Russell Egan is an Houston, Texas intellectual property attorney with extensive experience interacting with inventors to obtain patent protection for their properties. This includes novelty, infringement and validity searches and opinions, application preparation and prosecution, appeals and interferences, and other needs as they arise. He has obtained over 500 domestic and foreign patents for individuals and corporations covering a wide range of technologies and subject matter. His clients range from Fortune 500 corporations to small, single member entities. His web site is located at www.lawyerscenter.com/patentlaw.
A patent is a form of a contract between an inventor and a government giving benefits to both the inventor and the public.
A patent gives the inventor the right to exclude others from making, using, or selling the patented invention for a limited time (twenty years from the filing date and after the patent issues); and the patent gives the public a full and complete description of the invention, often illustrated, that explains what the invention is and how the invention works. Anyone is free to use these teachings for inspiration and reference in making new contributions, as long as the results do not infringe any patent which is in force.
One cannot have the first benefit without offering the second. In order to get the benefit (the right to exclude others), the inventor has to give a benefit (teaching others how the invention works). This is how Congress has chosen to carry out the constitutional objective of granting patents "to promote the progress of useful arts".

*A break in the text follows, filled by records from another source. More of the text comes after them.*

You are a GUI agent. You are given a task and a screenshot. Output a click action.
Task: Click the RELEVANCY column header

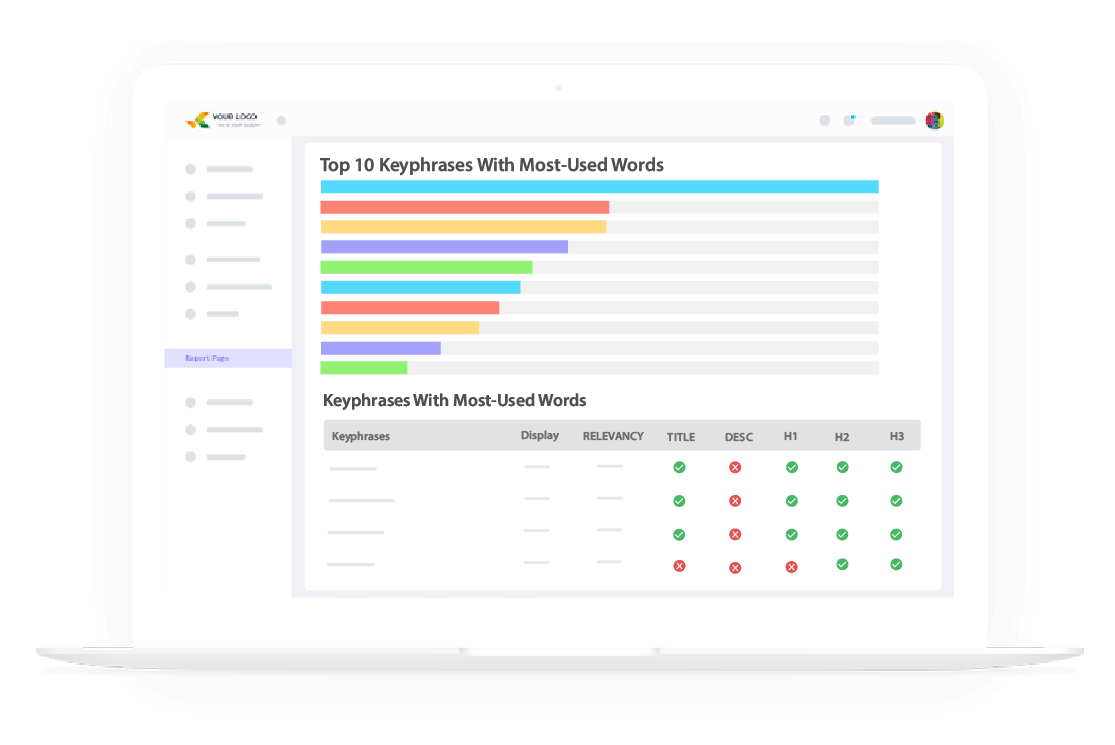pos(612,435)
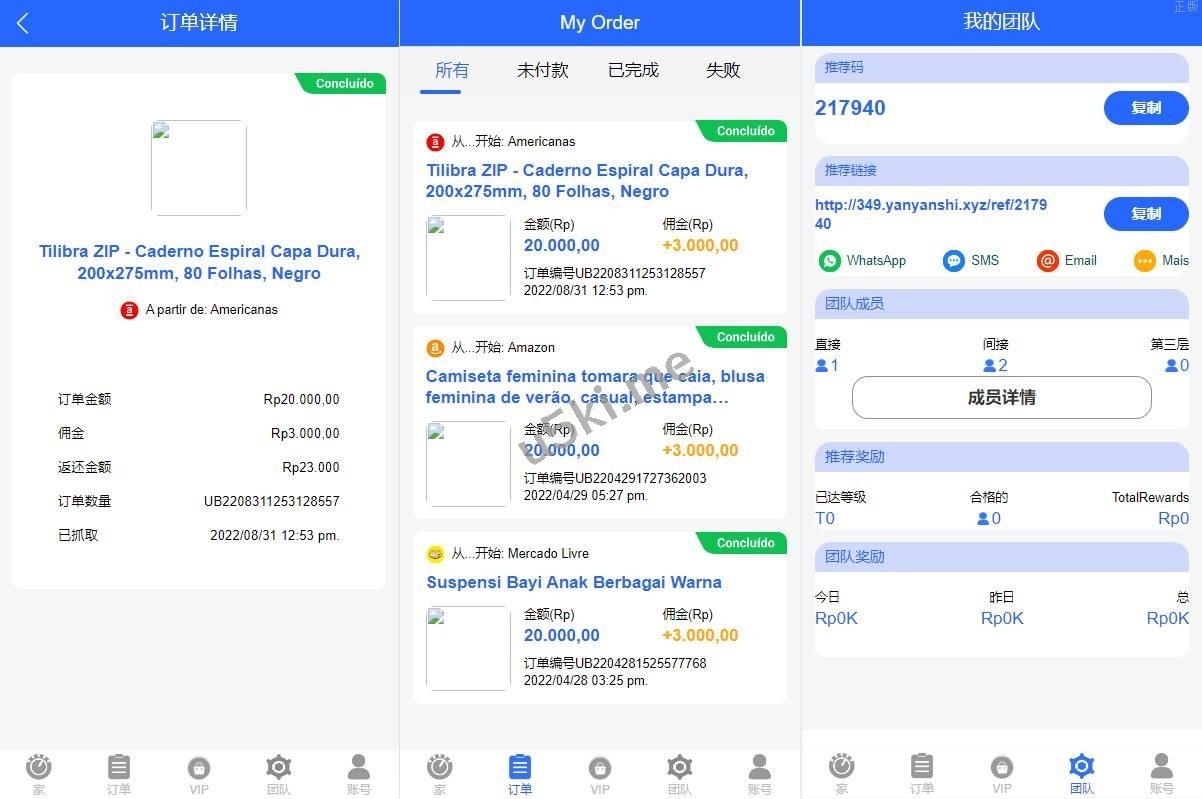This screenshot has width=1202, height=799.
Task: Click product image in order details card
Action: tap(199, 168)
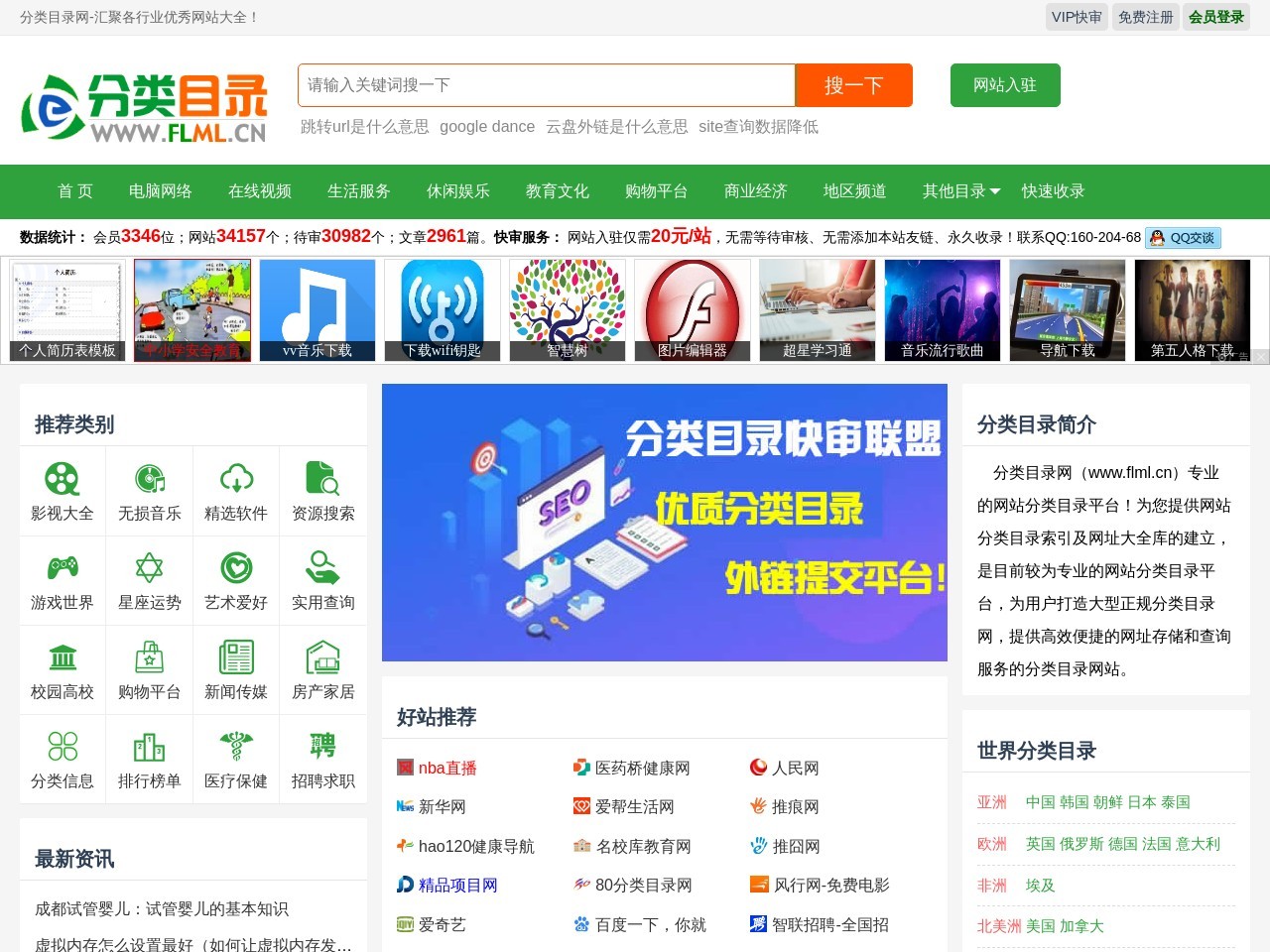
Task: Click the QQ交谈 chat badge
Action: point(1183,238)
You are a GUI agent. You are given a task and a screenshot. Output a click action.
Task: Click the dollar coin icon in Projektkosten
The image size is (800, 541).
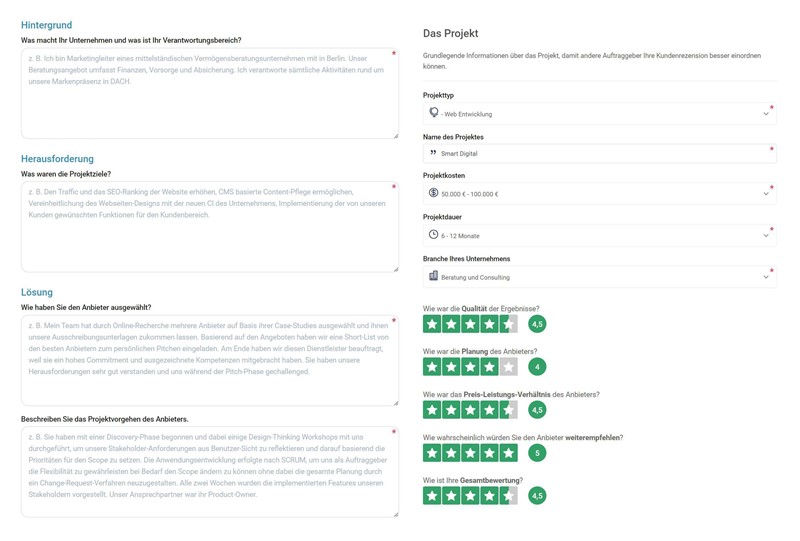point(434,192)
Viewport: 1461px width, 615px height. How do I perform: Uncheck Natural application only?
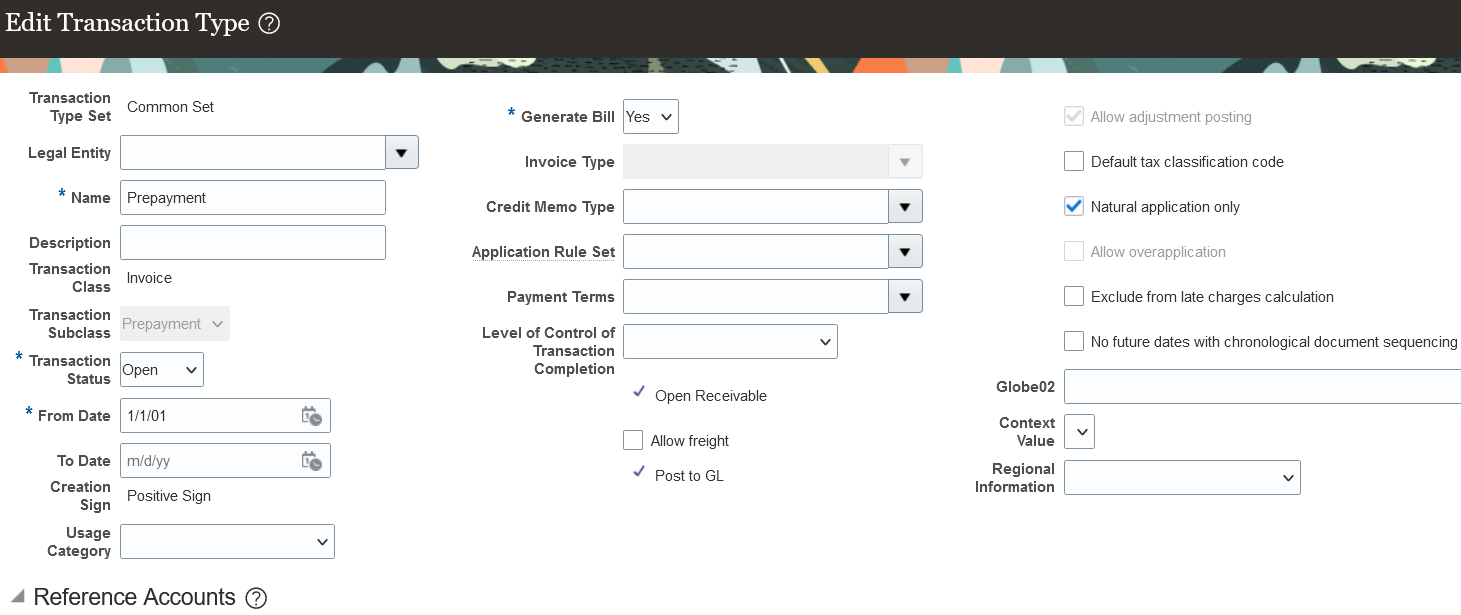pyautogui.click(x=1073, y=206)
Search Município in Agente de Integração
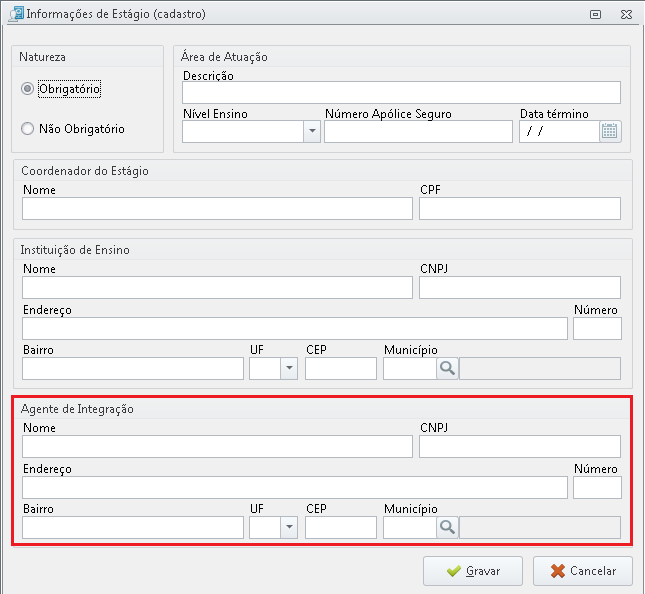The image size is (645, 594). (447, 527)
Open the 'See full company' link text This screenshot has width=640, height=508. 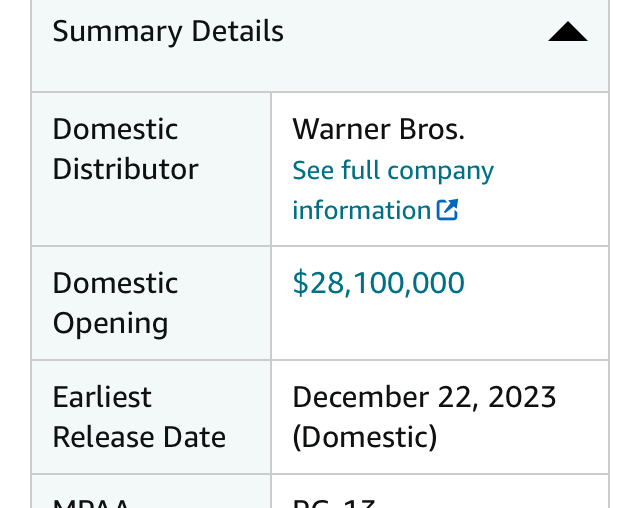click(x=393, y=170)
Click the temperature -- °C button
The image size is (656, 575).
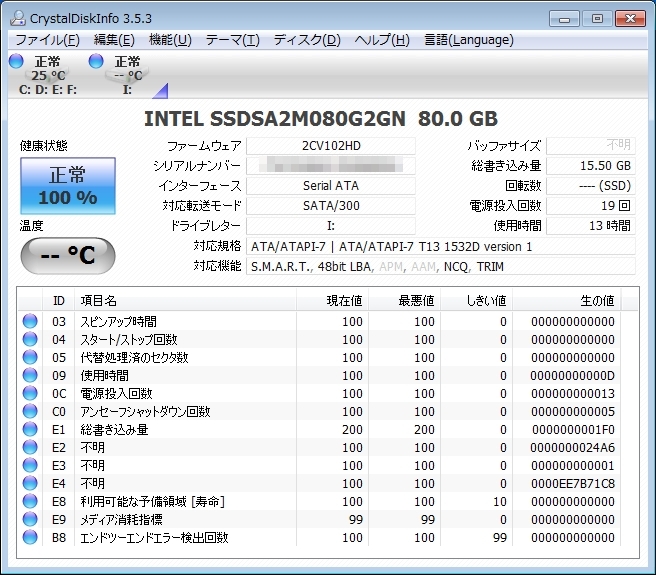tap(67, 255)
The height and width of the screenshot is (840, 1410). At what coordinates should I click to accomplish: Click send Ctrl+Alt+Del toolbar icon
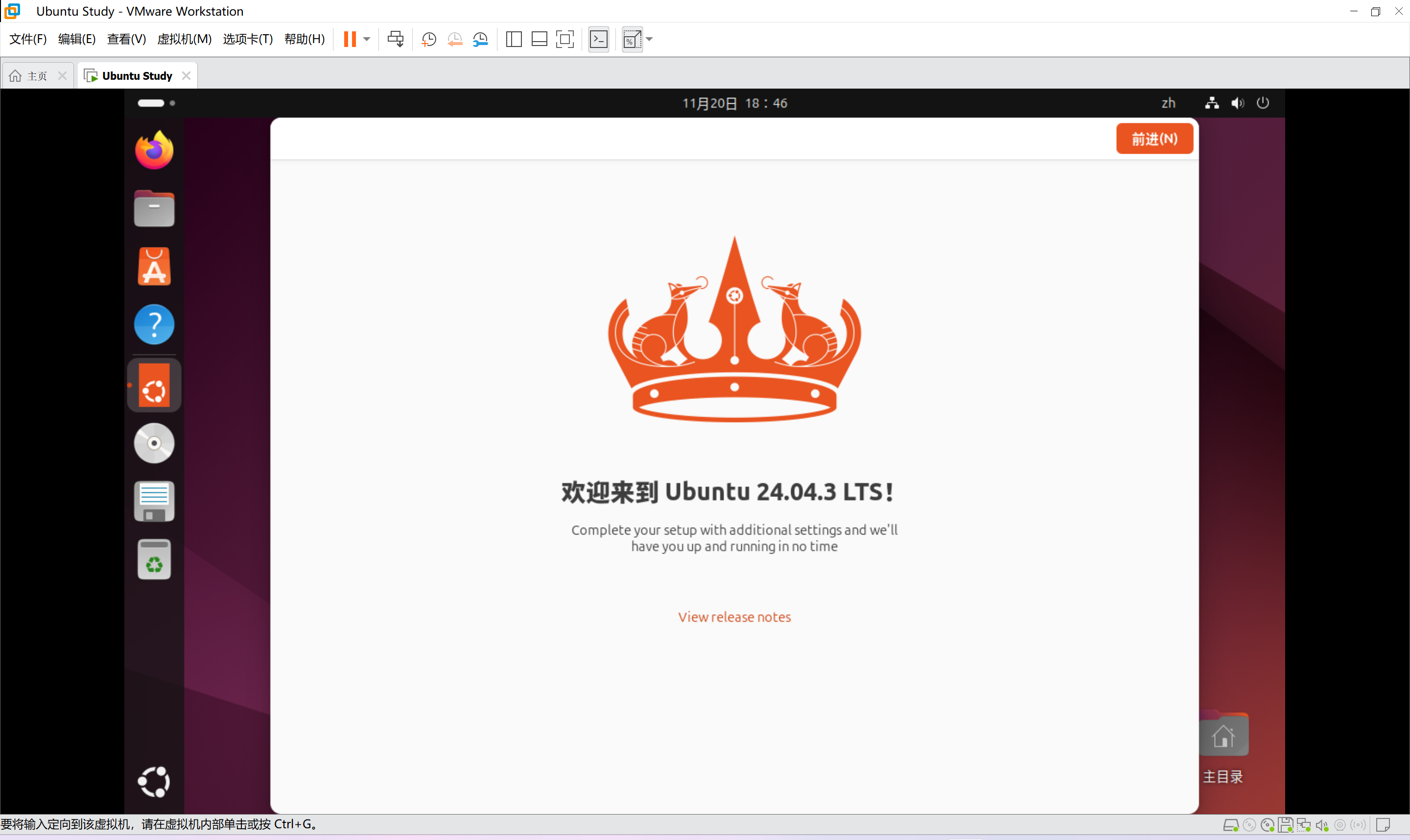[395, 39]
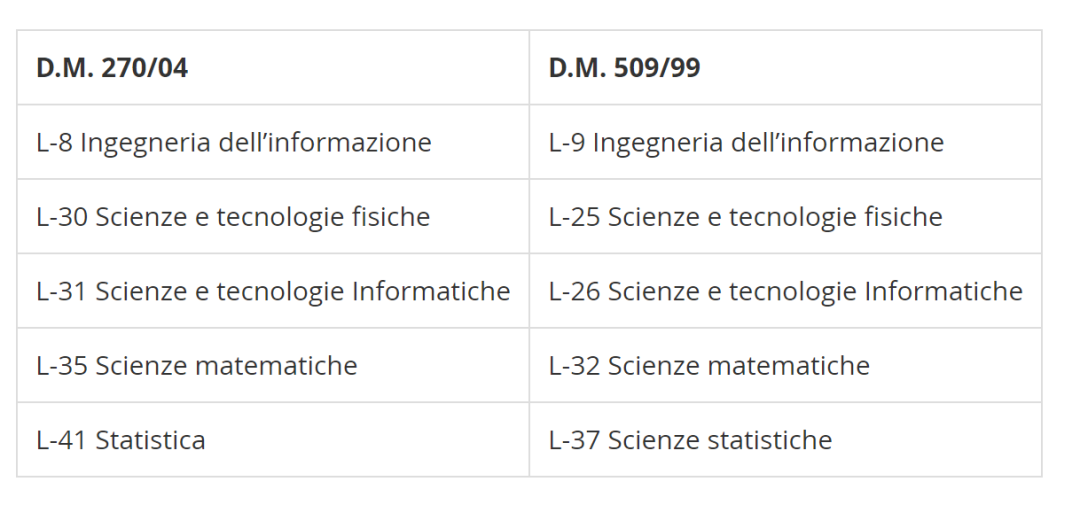Select L-8 Ingegneria dell'informazione cell
1080x505 pixels.
[x=234, y=142]
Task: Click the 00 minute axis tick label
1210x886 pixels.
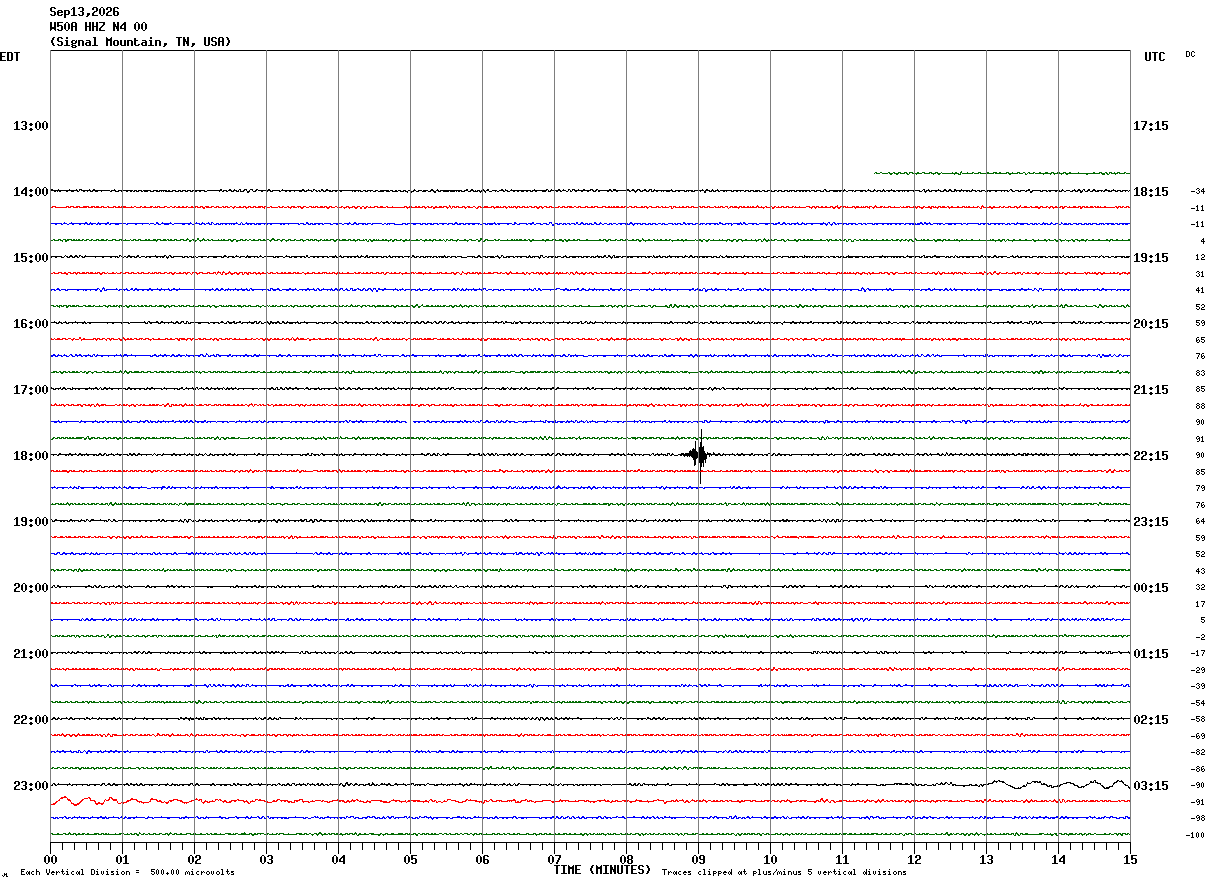Action: tap(50, 859)
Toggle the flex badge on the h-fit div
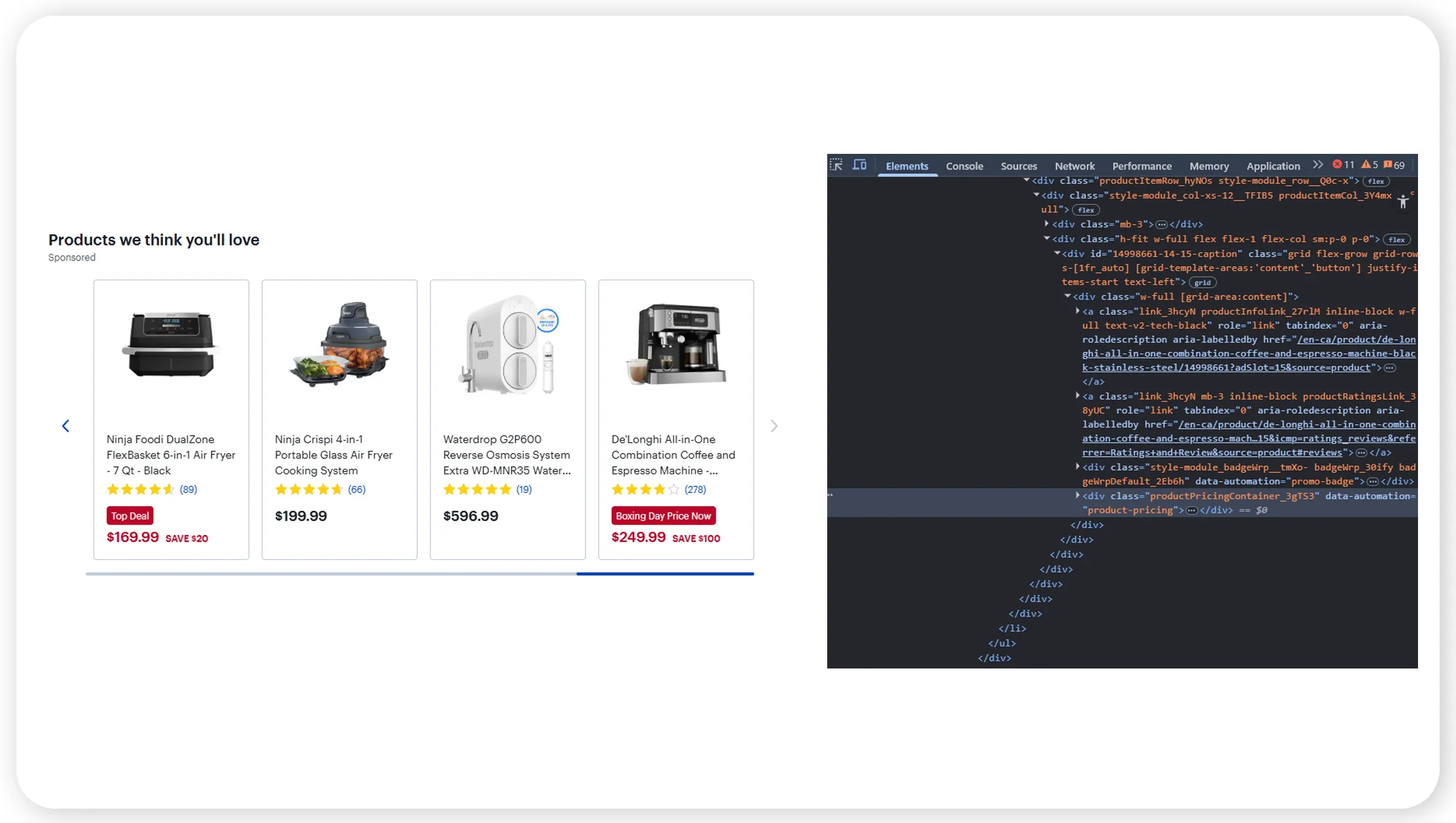The width and height of the screenshot is (1456, 823). click(1396, 239)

A patent grants only the right to exclude others. A patent does not grant an absolute right to make or sell the invention. Other impediments, such as someone else's patent that covers a key component of the invention, may stand in the way.
What is patentable?
To be patentable, an invention must fall within at least one of the following categories:
an article of manufacture;
a machine;
a process;
a composition of matter (a chemical compound);
an improvement of any of the above; or
an asexually reproduced plant.
Additionally, patentable inventions must be:
new;
useful; and
non-obvious.
Abstract ideas and scientific principles cannot be patented. They must first be embodied in a device or process that falls into one of the above classes. Software can be patented if it can be described as an embodiment of such a device or process.
An invention is "new" unless:
It was first invented by someone else;
It was described in a publication anywhere in the world more than one year before a patent application was filed; or
It was put in public use or on sale in the United States more than one year before a patent application was filed.
An invention is "useful" if it accomplishes its intended purpose--that is, if it works. Most inventions (except perpetual motion machines) pass this test without difficulty.
An invention is "non-obvious" if the differences between the invention and the earlier work of others are such that the invention would not have been obvious to a person with ordinary skill in the art ("art" means the technology to which the invention relates).
Patents are all "territorial" in nature, that is, there is no such thing as a universal or international patent. Each invention must be separately patented in each country where the inventor wishes to protect the invention. There are two conventions, the Patent Cooperation Treaty and the European Patent Community, which allow a single application to be filed and processed in a single Patent Office. However, once the patentability of the invention has been determined, then individual patents, based on the single application, must be filed for each country where patenting is sought.